女性はヤケに重いため息を吐くと、シャーペンと紙を取り出す。
「本当にないんですか?死んだ時の記憶」
「うーむ……生き返る感触だけは覚えているのだが。あぁ、だけれど一つの確信があって言えるのは自殺ではないということだ」
「さっき言ったじゃないですか。まぁ現場の状況からして、ハディさんの抵抗の跡や包丁などの凶器の類は見当たらないので他殺でしょうね」
ハディと呼ばれた青年はそれを聞いて肩をすくめる。
「なにか?」
「いやぁ。なんで蘇ったのかなって」
「私が知りたいですよ。そもそも、私殺害された時はいませんでしたからこれを自作自演で処理できもするんですよ」
「はは、冗談きついな。ここまで大袈裟なことしないでしょ」
ハディは玄関に座り込み、眉一つ動かさない女性と視線を交差させる。
「いえ、ありますね。だってこれ今に始まったことじゃないじゃないですか」
「……?」
「以前も首吊り自殺の件や、入水自殺の件や、不発弾自殺の件やら挙げるとキリないですよ。どうやったらそこまで世の憂い方を拗らせられるんですか」
ハディは首をかしげるが、あぁ!と一つ頷くと目を輝かせて胸を張り出した。
「人類が愚かだと思えればいくらでも常識は狂う!」
「愚かってほんと利便性高いですね〜」
「当たり前だろう!君も僕も愚かなんだよ。痛みや傷を隠しながら目的に向かう姿を愚直とも言うが、なにもなく目的に向かうだなんてことはあり得ないだろう!?人の愚かとは生きる上では必須の美徳、けれども悪徳の表裏を持つからこそ滅べばいいんだよ!」
「……………ちょっと高次的すぎてよくわからないのですが。わたしにも分かるように説明してください」
「ふむ。話をやめよう。俺は常に生産性を求めるのだ。マリー」
マリーと呼ばれた女性は目を細める。
「愚か、愚かって言ってる人の言葉に生産性ってあるんですか?」
「ない!」
「………」
やはり価値観が完全に相容れない。逸脱していると言えばそうなのだが、このハディという男は筋金入りだ。

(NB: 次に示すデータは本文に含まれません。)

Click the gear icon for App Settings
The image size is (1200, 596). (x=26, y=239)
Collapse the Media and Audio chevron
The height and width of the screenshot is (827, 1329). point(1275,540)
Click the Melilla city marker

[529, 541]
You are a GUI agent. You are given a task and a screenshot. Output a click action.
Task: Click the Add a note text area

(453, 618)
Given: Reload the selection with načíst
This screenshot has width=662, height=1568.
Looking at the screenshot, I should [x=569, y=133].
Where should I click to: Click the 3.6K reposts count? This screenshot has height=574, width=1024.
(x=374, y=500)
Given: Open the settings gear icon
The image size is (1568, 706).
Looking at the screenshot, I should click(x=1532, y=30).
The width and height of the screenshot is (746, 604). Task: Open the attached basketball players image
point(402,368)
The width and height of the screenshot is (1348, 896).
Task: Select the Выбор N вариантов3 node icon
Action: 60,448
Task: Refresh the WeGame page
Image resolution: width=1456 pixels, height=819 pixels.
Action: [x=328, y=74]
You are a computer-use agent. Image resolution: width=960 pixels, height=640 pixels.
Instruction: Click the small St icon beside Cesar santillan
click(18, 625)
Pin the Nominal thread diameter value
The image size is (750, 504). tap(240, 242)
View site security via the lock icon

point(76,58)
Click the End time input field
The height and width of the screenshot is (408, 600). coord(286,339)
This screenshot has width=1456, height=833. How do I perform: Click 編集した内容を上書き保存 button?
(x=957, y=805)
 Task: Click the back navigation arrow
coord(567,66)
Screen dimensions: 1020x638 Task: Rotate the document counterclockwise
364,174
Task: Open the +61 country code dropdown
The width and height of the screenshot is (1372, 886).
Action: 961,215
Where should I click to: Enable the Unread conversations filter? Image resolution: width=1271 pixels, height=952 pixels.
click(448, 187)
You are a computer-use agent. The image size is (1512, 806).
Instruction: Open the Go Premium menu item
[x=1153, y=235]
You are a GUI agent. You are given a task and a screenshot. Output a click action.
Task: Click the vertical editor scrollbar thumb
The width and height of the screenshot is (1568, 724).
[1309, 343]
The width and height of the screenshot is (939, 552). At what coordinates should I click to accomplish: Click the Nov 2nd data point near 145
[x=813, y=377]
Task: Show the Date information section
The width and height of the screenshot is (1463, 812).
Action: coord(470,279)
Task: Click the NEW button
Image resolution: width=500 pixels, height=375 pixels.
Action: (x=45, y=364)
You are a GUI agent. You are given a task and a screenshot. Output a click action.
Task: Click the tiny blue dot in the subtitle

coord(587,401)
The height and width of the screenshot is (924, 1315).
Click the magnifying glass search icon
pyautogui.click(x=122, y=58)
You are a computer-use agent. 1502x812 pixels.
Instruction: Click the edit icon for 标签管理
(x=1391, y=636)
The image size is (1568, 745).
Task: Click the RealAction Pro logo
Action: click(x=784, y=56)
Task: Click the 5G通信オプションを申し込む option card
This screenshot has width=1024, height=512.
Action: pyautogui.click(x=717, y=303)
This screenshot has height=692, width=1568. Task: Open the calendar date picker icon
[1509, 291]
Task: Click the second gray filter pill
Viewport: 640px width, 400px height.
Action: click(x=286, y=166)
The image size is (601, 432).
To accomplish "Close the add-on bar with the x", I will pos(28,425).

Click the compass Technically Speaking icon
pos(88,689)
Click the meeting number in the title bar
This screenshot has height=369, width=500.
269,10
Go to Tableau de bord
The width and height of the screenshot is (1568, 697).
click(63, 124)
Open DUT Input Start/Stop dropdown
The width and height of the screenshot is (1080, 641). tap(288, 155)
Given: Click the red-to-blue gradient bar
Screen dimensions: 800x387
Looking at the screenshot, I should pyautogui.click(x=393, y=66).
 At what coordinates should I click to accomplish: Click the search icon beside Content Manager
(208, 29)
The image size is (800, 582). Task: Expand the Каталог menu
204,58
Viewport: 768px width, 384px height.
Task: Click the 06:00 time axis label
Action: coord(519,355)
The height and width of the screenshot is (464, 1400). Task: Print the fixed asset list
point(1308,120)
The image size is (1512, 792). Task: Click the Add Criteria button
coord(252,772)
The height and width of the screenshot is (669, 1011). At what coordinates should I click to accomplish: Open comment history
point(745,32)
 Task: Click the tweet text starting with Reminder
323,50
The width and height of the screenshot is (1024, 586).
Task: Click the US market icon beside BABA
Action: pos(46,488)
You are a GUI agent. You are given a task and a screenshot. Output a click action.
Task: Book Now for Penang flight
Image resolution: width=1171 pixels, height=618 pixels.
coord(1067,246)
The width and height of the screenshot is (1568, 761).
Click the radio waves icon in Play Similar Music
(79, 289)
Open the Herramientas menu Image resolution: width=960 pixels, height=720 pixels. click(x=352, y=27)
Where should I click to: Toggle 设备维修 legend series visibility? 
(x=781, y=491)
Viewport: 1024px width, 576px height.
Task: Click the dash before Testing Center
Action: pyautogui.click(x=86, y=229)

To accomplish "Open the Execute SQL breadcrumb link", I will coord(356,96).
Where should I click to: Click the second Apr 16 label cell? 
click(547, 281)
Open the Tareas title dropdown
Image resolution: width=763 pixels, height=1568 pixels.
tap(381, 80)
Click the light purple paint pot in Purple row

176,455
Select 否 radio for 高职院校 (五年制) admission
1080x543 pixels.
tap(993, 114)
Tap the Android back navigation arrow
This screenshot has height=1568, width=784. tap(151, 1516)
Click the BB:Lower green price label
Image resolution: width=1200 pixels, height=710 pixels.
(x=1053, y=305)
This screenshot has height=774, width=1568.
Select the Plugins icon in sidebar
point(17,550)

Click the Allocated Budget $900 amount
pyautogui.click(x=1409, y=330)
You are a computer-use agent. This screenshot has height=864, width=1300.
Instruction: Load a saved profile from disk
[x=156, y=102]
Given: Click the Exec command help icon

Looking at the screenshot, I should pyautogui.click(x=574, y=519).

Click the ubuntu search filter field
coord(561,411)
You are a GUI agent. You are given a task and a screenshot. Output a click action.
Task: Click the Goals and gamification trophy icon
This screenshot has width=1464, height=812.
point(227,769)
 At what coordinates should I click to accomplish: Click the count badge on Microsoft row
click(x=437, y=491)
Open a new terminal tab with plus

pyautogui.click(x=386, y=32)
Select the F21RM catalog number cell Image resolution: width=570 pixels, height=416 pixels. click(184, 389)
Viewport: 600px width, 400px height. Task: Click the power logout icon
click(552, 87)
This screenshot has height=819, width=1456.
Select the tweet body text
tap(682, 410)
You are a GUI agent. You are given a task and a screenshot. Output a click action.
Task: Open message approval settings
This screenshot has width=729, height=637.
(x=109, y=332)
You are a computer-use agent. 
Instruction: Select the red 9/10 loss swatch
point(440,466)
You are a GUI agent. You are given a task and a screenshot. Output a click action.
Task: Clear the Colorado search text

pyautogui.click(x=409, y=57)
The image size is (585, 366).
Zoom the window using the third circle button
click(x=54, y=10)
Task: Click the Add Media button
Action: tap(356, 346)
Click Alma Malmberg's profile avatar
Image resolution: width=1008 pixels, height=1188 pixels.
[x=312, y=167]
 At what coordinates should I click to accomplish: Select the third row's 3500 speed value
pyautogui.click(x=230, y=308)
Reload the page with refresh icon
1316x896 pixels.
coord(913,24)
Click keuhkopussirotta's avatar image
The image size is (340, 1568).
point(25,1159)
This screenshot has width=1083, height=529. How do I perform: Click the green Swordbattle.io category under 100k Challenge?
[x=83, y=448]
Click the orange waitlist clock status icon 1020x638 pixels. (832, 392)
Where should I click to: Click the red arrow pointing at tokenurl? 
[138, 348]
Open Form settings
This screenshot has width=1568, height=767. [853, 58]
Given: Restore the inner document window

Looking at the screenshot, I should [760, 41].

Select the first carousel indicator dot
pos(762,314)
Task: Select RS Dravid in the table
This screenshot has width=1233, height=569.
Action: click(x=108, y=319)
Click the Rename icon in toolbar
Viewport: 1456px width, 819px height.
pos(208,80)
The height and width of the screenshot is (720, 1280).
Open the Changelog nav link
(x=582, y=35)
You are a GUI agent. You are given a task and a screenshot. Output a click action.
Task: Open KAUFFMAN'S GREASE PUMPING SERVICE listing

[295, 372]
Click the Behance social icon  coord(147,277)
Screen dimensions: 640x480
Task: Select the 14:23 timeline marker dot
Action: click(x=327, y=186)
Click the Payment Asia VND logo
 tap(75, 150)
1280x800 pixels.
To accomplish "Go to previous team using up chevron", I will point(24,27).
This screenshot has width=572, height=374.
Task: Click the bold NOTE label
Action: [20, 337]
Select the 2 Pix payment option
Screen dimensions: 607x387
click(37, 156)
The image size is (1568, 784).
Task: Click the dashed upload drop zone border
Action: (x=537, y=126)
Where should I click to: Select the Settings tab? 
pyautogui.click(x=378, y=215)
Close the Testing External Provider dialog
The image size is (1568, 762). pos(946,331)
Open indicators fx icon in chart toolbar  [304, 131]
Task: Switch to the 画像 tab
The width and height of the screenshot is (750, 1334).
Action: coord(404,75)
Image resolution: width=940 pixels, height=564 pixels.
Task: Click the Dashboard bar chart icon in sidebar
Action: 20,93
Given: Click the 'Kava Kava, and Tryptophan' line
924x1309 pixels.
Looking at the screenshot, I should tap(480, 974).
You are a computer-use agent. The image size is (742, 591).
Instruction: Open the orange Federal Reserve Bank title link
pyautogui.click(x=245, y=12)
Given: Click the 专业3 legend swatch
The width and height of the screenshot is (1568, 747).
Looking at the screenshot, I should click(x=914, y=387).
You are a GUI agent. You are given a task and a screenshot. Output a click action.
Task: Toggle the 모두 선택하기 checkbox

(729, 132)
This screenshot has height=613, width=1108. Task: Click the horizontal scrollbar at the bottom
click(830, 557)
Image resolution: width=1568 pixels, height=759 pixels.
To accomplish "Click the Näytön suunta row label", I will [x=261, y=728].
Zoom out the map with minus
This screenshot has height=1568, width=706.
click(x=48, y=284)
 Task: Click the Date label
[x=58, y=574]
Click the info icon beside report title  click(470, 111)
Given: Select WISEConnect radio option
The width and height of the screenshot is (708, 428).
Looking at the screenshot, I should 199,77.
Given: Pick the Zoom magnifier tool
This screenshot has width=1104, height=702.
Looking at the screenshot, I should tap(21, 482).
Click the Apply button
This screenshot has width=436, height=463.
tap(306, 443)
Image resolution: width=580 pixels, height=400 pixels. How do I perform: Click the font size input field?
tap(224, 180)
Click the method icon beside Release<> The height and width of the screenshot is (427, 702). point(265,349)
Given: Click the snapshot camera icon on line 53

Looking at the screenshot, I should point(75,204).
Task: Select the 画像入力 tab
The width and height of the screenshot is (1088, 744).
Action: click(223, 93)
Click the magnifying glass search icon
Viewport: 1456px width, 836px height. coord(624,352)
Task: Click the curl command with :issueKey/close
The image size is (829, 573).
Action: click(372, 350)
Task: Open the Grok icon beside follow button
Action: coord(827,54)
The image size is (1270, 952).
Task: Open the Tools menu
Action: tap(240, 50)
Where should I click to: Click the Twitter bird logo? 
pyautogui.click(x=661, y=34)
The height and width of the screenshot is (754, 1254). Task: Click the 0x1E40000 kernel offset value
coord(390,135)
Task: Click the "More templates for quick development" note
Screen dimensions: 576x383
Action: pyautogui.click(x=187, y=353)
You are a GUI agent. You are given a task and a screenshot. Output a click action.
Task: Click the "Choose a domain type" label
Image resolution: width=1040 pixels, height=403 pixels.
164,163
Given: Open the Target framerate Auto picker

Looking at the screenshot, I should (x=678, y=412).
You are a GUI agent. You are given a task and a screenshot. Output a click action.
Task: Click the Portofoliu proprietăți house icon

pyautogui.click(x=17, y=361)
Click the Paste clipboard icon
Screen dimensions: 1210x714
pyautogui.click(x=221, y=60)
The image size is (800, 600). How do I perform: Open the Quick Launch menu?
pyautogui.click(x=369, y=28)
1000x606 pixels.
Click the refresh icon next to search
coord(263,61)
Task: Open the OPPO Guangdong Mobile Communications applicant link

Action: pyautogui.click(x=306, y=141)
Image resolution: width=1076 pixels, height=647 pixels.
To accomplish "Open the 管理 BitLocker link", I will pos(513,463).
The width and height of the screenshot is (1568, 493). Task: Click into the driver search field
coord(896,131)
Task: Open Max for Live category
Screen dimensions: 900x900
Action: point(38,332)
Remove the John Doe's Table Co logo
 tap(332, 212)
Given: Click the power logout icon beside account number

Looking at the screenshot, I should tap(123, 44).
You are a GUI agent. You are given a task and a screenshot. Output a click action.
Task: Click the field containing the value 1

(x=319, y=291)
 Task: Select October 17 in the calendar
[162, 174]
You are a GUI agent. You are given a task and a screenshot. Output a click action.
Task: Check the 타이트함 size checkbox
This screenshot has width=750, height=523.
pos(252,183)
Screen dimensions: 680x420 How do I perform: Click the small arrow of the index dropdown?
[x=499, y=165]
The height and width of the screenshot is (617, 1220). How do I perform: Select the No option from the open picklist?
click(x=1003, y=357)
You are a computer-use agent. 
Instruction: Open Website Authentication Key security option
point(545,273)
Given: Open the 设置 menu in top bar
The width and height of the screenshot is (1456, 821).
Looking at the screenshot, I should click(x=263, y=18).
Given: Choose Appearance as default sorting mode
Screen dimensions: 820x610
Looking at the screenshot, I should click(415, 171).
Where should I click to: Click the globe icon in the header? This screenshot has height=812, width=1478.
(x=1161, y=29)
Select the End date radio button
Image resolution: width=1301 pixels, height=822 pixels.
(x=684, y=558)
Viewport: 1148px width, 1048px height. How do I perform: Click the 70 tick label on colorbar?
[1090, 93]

くだらない詭弁を弄する口の相手にするより、"能力"の使い方を教鞭するために相手をした方がまだ人類のためだと思う。
「結局、自作自演ってことでいいですか」
「待て。それは間違っている。俺の人類滅亡のシナリオの完遂の為の死なんだ。蘇ることで魂だけの存在となり、そこから愚かな人類が滅ぶ姿を俯瞰し高笑いすることが……」
すると突然、ハディの目の色が変わる。即座に立ち上がり、右足を基軸にするとマリーは彼の胸元へと抱き寄せられる。
「ふぇ!?」
そして軽快に一回転した瞬間、巨大な轟音と共に廊下の突き当たりには何重にも亀裂の入った穴が口を開けていた。
「チッ。女は殺せると思ったが」
「新手の魔族か。全く、俺は魔族だからと言って滅亡のシナリオから外した覚えはないが?」
「ハッ。ペラペラと減らず口だけは達者な野郎だ。で?テメェがあの"虚落としの魔眼"の所有者で、いいんだよな?」
「……何故、それを教えないといけない?」
厚い胸板の中で、何か熱を帯びる感覚を覚えながらハディは淡々と応対する。
「君には教えることはないな。なにせ、愚かだからだ。愚か者が愚か者に何か教えたところで発展性はあるのかい?」
「あァ?何言ってんだテメェ」
「単純明快だろう。テストで零点の小学生がテストで零点の高校生にものを教えるくらいに無謀だと怜悧な頭脳による精密すぎる分析を君が見ている妄想に現実という形で押し付けることで愚かさを立証してあげている自分なりの善性というやつだが?」
「うるせぇなぁ。ごちゃごちゃ言わずによこせよ、その魔眼」
「いやだ、といったら?」
「力づくで……だなァ!!!」
これは職業不定の二人が、魔族による襲撃から逃れる話。